___ MATERIAL TO PROCESS ___

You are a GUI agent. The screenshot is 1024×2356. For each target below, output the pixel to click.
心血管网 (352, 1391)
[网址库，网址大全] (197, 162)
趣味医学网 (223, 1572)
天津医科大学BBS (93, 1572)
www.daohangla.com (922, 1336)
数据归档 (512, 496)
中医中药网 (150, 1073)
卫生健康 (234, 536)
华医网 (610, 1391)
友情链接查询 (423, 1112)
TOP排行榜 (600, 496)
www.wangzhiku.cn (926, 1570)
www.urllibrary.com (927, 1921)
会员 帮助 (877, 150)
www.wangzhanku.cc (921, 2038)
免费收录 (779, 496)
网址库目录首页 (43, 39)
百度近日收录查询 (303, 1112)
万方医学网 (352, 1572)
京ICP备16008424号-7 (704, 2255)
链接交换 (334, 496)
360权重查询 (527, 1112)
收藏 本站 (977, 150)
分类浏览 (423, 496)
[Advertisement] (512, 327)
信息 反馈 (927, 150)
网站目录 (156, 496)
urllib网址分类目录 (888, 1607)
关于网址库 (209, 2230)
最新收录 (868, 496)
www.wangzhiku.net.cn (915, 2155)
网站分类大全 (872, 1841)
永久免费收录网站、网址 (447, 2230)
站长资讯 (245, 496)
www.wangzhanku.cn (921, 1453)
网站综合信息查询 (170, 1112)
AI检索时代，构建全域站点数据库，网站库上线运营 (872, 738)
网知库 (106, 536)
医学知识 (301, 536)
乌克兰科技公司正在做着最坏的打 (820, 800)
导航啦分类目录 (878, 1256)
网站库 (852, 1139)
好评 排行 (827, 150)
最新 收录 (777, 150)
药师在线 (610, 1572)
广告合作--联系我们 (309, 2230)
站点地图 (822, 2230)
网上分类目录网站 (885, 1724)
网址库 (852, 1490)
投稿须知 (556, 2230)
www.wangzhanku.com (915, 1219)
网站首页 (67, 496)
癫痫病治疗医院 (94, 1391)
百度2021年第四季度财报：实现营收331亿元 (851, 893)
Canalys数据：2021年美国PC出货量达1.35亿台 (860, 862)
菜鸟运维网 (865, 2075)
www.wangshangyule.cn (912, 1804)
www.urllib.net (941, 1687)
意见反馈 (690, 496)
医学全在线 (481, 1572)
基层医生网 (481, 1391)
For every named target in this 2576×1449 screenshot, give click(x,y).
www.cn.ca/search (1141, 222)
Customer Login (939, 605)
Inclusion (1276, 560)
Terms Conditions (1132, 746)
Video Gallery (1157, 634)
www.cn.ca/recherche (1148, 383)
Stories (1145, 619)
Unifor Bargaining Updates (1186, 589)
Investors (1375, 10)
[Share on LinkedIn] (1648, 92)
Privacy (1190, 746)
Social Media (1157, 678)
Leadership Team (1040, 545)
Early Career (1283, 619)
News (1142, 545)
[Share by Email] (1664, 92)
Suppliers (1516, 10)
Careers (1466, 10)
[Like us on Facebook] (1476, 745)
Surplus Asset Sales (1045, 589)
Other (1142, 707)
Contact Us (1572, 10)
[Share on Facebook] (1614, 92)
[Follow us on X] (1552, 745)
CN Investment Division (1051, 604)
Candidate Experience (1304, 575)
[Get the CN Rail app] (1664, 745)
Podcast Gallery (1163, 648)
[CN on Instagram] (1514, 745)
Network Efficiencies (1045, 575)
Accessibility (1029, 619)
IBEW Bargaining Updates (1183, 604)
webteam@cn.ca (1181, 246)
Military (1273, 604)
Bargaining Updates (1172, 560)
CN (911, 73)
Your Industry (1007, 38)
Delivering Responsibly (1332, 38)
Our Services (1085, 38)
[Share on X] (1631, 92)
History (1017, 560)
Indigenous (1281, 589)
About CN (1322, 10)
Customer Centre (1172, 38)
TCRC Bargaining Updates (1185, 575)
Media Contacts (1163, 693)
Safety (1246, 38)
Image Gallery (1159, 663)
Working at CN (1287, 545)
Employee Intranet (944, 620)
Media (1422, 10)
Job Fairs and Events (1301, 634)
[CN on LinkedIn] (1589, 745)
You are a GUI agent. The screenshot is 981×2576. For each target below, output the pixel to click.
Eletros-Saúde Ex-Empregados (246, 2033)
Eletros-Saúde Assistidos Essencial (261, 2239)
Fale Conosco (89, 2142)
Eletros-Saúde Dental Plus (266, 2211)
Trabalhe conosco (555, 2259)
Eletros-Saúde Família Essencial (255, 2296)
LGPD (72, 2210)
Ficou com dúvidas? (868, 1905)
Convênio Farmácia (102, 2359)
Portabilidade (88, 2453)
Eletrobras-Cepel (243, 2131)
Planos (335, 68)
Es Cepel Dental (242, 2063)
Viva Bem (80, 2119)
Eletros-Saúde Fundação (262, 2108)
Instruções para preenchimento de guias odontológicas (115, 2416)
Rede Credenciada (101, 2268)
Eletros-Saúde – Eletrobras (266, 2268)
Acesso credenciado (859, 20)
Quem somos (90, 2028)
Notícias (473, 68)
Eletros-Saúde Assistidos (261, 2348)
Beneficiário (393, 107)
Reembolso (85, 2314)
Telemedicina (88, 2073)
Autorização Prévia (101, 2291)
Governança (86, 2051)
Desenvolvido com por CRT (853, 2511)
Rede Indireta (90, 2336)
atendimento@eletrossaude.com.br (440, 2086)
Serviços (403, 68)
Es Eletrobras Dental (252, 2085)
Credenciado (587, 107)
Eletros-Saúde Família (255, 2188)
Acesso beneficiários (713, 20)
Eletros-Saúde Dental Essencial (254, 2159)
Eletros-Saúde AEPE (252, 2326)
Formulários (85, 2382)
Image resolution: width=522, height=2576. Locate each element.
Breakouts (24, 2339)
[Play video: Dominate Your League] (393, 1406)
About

___

WHAT TO DO — List the lines of the material in which the word "pixel" occurs.

SOLVED EXERCISE —
You are a GUI agent. The screenshot is 1024×2356. For each target below, output the pixel to click.
You are a GUI agent. The screenshot is 981×2576. For each target below, output the pixel to click.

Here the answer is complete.